First, completely one-handed work should be accommodated. Second, no lifting more than ten pounds, no bending, and alternating sitting and standing as needed for those with back problems is a common restriction. Third, forward flexion or abduction more than 45 degrees and no lifting more than ten pounds for the shoulder are frequent restrictions. Lastly, no highly repetitive work is sometimes needed. Less frequently, but usually more easily accommodated are completely seated tasks for lower extremity problems, knee sprains and ankle sprains. If these restrictions can be accommodated, an employer can accommodate almost anybody.

Implementation of a Medical Ergonomics Program - The Results

With about the same number of injuries (occupational versus nonoccupational), the number of days the workers are off of work is about 16 percent as many days for the occupational in comparison with the nonoccupational problems. These results are the opposite of the results previously and widely reported. There is no management of the nonoccupational problems. Nevertheless, it is clear that managing the occupational injuries with application of and accommodation of restrictions has resulted in a marked improvement.

After implementation, the number of employees on lost time is typically one or two at any time. Previously there were approximately a dozen. Only at the end of a three year period of time did these results become somewhat less impressive. The primary reasons for that dealt with running out of work because of orders slowing down and the slow down in production.

Light duty is light duty, largely as a spinoff of the main manufacturing processes. Workers work on the main manufacturing processes until they run out of that type of work. At such time, they too begin to do some of the light duty jobs and these are no longer available for the accommodation of injured workers.
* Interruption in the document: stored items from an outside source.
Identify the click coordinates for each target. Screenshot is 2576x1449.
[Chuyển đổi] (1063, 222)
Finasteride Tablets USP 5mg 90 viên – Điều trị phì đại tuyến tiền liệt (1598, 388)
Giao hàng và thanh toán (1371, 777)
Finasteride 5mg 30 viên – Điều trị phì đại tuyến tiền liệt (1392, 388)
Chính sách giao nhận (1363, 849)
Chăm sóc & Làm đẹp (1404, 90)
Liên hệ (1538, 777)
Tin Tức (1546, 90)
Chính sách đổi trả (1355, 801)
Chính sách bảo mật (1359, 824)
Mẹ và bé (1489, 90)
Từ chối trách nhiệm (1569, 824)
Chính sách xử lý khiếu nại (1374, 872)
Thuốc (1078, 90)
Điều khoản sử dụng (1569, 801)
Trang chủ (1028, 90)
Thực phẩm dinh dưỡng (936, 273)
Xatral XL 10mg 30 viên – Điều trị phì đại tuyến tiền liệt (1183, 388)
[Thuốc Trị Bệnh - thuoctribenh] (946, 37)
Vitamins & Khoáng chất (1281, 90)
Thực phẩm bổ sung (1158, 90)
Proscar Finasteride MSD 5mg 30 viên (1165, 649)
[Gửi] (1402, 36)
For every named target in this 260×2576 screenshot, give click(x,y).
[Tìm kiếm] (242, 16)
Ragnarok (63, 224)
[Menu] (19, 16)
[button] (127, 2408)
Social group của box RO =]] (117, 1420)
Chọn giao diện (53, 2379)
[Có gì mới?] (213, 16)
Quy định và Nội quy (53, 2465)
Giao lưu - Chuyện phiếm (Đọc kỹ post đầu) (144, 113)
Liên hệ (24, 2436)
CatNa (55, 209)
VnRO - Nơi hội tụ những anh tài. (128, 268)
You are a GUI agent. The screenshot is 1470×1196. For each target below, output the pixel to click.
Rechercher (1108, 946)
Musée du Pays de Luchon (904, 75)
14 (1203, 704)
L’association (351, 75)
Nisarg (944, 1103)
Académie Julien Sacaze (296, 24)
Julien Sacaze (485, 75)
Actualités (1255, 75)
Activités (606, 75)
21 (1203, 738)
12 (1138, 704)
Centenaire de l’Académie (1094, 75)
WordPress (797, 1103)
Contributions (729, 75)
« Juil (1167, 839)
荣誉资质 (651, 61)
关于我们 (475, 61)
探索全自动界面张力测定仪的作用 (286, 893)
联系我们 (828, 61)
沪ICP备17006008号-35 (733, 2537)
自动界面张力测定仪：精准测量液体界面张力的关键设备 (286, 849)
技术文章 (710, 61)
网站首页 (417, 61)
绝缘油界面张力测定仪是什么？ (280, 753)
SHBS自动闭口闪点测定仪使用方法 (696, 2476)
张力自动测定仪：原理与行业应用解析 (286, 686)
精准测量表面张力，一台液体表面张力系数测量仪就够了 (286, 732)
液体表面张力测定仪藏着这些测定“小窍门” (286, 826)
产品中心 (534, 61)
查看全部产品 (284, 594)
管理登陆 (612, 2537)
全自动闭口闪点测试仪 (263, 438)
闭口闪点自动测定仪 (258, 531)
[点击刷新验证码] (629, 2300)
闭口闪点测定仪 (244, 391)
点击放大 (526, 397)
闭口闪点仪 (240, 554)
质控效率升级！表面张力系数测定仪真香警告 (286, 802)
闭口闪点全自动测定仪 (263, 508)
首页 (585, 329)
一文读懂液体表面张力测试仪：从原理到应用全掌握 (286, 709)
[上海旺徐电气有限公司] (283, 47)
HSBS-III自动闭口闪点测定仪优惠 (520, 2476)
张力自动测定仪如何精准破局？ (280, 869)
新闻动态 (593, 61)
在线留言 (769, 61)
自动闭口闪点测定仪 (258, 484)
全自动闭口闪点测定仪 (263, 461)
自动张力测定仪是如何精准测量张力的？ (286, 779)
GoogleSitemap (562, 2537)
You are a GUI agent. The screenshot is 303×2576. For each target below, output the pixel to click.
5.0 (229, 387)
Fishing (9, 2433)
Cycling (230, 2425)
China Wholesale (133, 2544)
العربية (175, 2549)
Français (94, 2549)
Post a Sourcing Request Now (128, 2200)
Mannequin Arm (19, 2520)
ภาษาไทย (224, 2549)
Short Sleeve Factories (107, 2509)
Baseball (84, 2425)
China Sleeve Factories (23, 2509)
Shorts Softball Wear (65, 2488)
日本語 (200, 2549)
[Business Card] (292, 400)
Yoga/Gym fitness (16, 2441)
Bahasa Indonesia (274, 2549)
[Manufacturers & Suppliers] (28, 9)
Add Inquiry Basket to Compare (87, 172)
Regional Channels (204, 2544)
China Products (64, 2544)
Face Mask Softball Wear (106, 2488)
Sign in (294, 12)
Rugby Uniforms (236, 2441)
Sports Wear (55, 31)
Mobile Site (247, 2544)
Likewise, workers' compensation costs, medical plus indemnity, from 1993 to 1996, fell from three-quarters of a million dollars annually, down to about a quarter million. Why did it go up in late 1996? It went up again because of lack of accommodation of light duty due to the aforementioned problem.

Conclusions

The impacts of a medical ergonomics program include a marked reduction in lost time and a marked reduction in workers' compensation costs. The patients are basically very happy, in part because they do recognize that we know a lot about these disorders and how to treat them. The usual relationship of occupational lost time for back problems being greater than nonoccupational lost time has been completely inverted.

Lastly, it is suspected that there was little, if any, impact on total numbers of neuromusculoskeletal disorders. Encouraging early reporting is likely to augment numbers. Alternating accurately recording the inciting event information may lower the numbers. Regardless, the concentration cannot be on numbers of people recorded on the OSHA 200 log. The attention should be directed toward severity of cases, impairment, and disability; cost issues are a reasonable index of such a problem.